[[ Material shown open ]]
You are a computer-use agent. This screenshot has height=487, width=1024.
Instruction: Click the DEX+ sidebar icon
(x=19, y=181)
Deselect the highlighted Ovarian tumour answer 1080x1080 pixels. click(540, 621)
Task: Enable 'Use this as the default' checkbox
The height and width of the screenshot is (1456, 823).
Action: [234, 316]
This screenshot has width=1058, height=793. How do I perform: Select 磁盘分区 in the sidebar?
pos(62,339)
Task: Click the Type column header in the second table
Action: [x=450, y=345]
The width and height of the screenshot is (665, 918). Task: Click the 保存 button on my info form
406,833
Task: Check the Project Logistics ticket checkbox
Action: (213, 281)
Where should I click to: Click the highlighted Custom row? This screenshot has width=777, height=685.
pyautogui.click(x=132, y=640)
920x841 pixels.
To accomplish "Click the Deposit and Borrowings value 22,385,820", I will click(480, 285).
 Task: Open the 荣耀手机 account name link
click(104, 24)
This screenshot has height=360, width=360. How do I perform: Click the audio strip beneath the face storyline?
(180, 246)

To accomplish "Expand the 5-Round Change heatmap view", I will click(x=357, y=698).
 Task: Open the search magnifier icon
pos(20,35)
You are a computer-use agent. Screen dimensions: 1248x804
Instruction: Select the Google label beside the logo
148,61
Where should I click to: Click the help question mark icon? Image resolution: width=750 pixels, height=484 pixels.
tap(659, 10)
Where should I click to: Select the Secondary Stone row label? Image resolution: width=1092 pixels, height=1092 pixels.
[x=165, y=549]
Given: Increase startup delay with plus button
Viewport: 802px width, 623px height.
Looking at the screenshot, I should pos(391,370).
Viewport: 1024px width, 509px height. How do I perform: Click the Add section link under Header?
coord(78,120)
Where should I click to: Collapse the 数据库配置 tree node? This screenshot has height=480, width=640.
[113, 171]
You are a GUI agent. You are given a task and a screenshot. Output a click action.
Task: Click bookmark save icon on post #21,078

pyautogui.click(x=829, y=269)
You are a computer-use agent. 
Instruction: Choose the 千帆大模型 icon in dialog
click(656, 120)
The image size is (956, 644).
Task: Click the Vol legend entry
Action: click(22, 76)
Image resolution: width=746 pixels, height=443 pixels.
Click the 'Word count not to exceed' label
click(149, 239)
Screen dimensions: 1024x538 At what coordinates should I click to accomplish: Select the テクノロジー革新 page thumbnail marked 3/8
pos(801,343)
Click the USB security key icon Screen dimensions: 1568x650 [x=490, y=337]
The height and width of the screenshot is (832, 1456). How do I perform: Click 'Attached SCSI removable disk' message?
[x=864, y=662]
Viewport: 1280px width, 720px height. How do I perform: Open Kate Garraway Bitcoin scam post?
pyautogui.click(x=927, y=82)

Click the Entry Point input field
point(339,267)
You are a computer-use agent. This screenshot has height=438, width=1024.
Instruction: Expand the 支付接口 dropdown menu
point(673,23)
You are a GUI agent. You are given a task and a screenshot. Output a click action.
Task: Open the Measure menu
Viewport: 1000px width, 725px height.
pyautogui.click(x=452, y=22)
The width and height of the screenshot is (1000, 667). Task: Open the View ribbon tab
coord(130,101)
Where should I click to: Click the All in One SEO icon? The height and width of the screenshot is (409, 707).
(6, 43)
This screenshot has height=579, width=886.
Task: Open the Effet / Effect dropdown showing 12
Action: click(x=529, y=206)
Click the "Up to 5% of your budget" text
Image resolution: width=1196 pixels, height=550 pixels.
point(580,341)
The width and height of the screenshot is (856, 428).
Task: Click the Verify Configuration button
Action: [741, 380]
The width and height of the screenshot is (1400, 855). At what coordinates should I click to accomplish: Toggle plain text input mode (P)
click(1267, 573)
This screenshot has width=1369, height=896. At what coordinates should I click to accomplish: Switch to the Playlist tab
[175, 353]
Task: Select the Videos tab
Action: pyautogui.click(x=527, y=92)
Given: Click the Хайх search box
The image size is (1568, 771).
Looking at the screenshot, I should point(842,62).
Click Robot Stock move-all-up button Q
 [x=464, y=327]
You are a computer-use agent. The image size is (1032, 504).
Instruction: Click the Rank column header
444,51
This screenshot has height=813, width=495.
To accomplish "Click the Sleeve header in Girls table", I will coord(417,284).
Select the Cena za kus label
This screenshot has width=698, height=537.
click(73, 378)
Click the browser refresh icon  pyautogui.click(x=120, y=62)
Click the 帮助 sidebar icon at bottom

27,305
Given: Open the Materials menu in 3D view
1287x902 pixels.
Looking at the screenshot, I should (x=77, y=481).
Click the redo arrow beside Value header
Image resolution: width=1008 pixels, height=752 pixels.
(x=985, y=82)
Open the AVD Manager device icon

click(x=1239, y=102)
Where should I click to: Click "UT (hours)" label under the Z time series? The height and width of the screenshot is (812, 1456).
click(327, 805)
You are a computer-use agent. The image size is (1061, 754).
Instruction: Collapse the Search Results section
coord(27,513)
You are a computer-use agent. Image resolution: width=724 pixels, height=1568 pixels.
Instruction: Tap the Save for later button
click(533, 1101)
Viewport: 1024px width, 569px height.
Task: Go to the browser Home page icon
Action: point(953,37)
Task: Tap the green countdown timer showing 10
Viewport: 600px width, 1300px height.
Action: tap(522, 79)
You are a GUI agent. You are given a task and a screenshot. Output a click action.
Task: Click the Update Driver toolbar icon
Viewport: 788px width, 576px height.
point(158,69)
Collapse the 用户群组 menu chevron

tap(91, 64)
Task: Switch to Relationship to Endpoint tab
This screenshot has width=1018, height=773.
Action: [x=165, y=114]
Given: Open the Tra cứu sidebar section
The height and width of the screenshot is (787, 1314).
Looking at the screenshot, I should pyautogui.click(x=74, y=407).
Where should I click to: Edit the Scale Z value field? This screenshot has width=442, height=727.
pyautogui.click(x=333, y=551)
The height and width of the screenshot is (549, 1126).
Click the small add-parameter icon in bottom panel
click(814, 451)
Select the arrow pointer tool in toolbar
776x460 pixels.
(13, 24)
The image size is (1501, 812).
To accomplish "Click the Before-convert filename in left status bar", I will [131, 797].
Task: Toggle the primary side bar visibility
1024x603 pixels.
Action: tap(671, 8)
[[ Material shown closed ]]
Assigned task – Where does the word "computer" occur in the records? Return every line that holds it.

Completed task –
You are a computer-use agent. This screenshot has height=487, width=1024.
You are a computer-use agent. Screen dimensions: 1248x804
You are a computer-use agent. 
You are a computer-use agent. This screenshot has height=438, width=1024.
You are a computer-use agent. The image size is (1032, 504).
You are a computer-use agent. The image size is (1061, 754).
You are a computer-use agent. Image resolution: width=724 pixels, height=1568 pixels.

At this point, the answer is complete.